Metaxa introduces a FISE Enhancement instance with its metadata but the extracted metadata are ascribed directly to the document, represented by the content ID, since they represent document properties and not text annotations. Various ontologies are employed to describe various types of metadata.
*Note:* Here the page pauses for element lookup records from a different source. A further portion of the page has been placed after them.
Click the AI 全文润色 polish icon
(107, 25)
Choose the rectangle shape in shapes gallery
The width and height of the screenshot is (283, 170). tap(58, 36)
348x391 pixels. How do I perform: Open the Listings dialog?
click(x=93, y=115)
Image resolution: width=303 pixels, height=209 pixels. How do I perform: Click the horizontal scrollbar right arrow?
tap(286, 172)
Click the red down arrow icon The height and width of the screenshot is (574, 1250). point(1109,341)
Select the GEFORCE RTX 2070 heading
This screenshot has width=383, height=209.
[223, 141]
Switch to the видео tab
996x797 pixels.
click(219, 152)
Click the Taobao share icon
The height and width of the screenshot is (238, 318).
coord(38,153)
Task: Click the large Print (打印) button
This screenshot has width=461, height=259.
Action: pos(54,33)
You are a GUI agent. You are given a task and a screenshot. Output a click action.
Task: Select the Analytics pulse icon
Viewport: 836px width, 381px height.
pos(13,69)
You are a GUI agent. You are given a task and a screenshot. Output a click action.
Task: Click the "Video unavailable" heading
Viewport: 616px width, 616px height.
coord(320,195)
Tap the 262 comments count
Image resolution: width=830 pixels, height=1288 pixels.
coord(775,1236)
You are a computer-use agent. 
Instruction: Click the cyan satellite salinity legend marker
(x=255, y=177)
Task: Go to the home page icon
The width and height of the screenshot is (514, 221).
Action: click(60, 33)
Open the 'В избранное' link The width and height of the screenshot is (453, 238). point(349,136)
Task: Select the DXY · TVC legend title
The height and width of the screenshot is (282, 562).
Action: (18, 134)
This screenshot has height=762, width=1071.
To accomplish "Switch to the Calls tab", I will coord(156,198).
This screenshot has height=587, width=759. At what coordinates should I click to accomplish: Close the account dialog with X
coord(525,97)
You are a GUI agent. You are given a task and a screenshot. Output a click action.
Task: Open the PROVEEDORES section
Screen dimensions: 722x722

An overview will be given below (link).

An example extraction result for an HTML page embedding a hCard-microformat is shown here to illustrate the major annotation structures.

1. The top-level FISE Enhancement instance:

<urn:enhancement-03c9e85e-2681-21b7-a5af-6da62d67ef6b>
      a       <http://fise.iks-project.eu/ontology/TextAnnotation> , <http://fise.iks-project.eu/ontology/Enhancement> ;
      <http://fise.iks-project.eu/ontology/confidence>
              "1.0"^^<http://www.w3.org/2001/XMLSchema#double> ;
      <http://fise.iks-project.eu/ontology/extracted-from>
              <http://localhost:8080/store/content/mf_example.htm> ;
      <http://purl.org/dc/terms/created>
              "2010-09-22T09:06:53.056+02:00"^^<http://www.w3.org/2001/XMLSchema#dateTime> ;
      <http://purl.org/dc/terms/creator>
              "eu.iksproject.fise.engines.metaxa.MetaxaEngine"^^<http://www.w3.org/2001/XMLSchema#string> .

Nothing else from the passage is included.